No LinkedIn ou no Instagram várias pessoas criam uma ilusão de sucesso
que não tem qualquer projeção no que é a sua vida profissional ou
pessoal (com o que isso implica de destruição da auto-estima).

16 mai. 2023, 00:17

“Don’t let the noise of others’ opinions drown out your own inner
voice.” (Steve Jobs)

Recorrentemente, somos confrontados com notícias que mostram que
Portugal é um dos países do mundo onde a saúde mental apresenta piores
indicadores, fenómeno preocupante e que deveria merecer, de todos, a
máxima atenção. A reboque desta discussão, nas últimas semanas
apercebi-me que o tema serve de desabafo em redes sociais como o
Twitter e LinkedIn, onde passou a ser motivo de empatia a partilha
aberta de certas fragilidades ou experiências passadas. Curiosamente,
nenhum desses desabafos explora um dos fenómenos mais preocupantes dos
nossos tempos: o impacto das redes sociais na saúde mental e na
sociabilidade dos internautas excessivamente expostos às suas
interações, tema que tive oportunidade de discutir no início deste
ano, num seminário que teve lugar em Peniche, em debate com o
Professor Rui Miguel Costa, do ISPA, sobre as implicações do
Metaverso.

INFORMAÇÃO FORNECIDA:

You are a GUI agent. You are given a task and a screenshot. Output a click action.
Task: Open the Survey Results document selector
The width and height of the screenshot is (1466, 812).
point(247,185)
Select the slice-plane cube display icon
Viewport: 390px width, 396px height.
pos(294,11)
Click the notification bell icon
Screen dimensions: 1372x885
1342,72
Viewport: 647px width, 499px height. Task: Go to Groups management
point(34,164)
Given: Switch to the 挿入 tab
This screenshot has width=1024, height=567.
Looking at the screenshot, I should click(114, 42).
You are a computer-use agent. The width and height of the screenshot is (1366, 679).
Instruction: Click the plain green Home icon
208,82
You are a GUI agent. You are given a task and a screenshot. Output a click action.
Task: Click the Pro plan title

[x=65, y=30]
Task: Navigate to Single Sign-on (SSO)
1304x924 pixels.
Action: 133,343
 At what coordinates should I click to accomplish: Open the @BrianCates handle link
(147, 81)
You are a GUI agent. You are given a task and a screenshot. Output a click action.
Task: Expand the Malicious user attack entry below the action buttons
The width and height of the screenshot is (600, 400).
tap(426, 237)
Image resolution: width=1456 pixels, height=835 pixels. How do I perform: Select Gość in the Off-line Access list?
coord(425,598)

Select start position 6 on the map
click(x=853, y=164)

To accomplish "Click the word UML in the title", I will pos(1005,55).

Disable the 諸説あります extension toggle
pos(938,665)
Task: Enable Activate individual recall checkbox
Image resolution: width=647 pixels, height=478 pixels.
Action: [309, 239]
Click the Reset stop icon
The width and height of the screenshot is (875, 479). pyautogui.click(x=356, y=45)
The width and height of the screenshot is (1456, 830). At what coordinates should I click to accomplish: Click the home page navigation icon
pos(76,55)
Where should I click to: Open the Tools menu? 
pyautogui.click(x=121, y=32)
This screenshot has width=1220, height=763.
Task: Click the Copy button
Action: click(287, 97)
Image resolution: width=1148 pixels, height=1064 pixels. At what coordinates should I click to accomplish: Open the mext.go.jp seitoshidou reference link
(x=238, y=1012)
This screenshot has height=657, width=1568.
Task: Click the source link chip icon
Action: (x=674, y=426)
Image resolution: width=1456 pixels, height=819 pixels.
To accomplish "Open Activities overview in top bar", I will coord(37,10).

ENUNCIADO DA TAREFA 1:
Responda às perguntas com base no texto sobre redes sociais e saúde mental:
(a) Em que duas redes sociais, segundo a abertura, várias pessoas criam uma ilusão de sucesso?
(b) Em que localidade se realizou o seminário referido?
(c) Quem participou no debate desse seminário e de que instituição vem?
ENUNCIADO DA TAREFA 2: Reproduza fielmente o trecho do texto sobre redes sociais e saúde mental que vai desde "No LinkedIn ou" até "destruição da auto-estima).", inclusive.

RESPOSTA COMPLETA 1:
(a) No LinkedIn e no Instagram.
(b) Em Peniche.
(c) O Professor Rui Miguel Costa, do ISPA.

RESPOSTA COMPLETA 2:
No LinkedIn ou no Instagram várias pessoas criam uma ilusão de sucesso
que não tem qualquer projeção no que é a sua vida profissional ou
pessoal (com o que isso implica de destruição da auto-estima).